Persistent High Rates of HBsAg Loss With IFN-α in Chronic HBV Suggestive of Its Potential

Blood sample with sexually transmitted diseases: HIV, HBV, HCV, Syphilis
Researchers conducted a retrospective medical chart review to analyze relationship between HBsAg loss and a single PEG(IFN-α) course.

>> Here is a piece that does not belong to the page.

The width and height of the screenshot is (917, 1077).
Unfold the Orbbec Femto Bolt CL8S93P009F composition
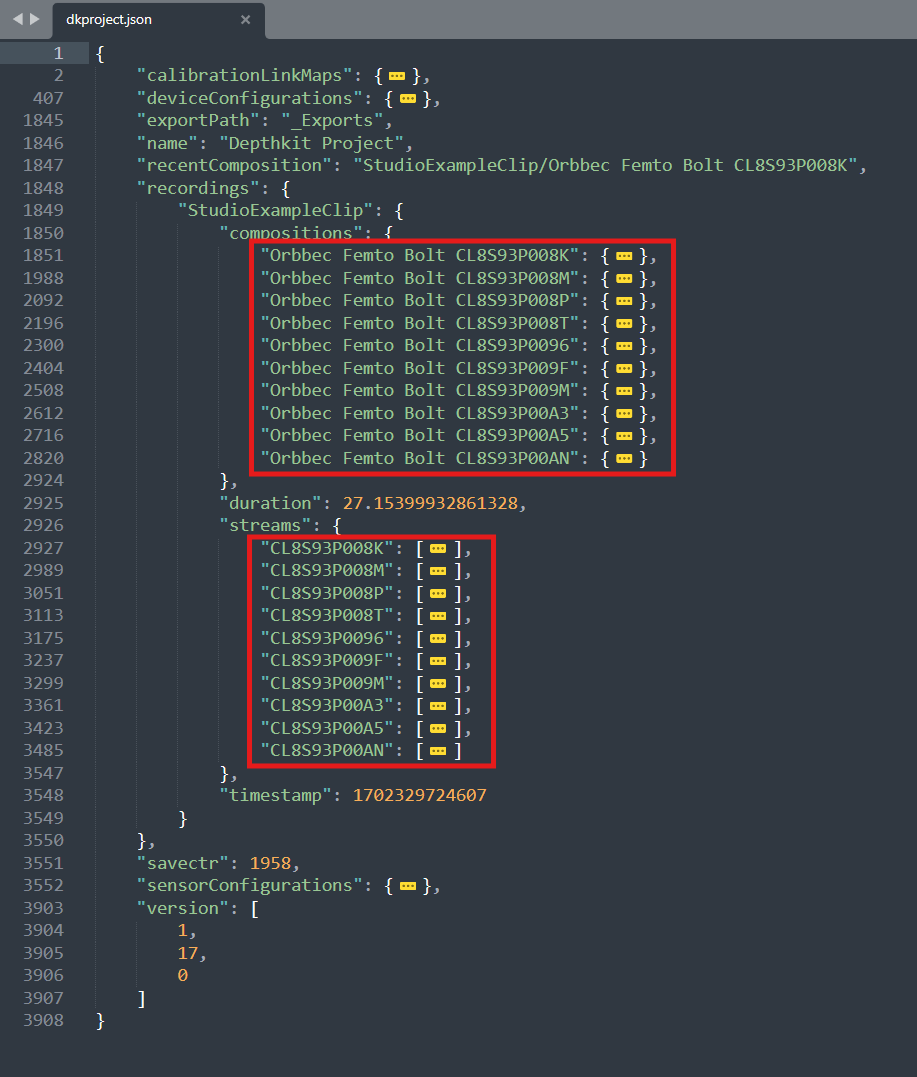point(623,369)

In chronic hepatitis B virus (HBV) infection, persistent high rates of hepatitis B surface antigen (HBsAg) loss were observed from a single course of pegylated/conventional interferon-alpha (IFN-α) treatment, according to a long-term follow-up study published in Clinical Gastroenterology and Hepatology. The persistent effects of IFN-α suggest its potential role in novel combination therapies in search of a functional cure.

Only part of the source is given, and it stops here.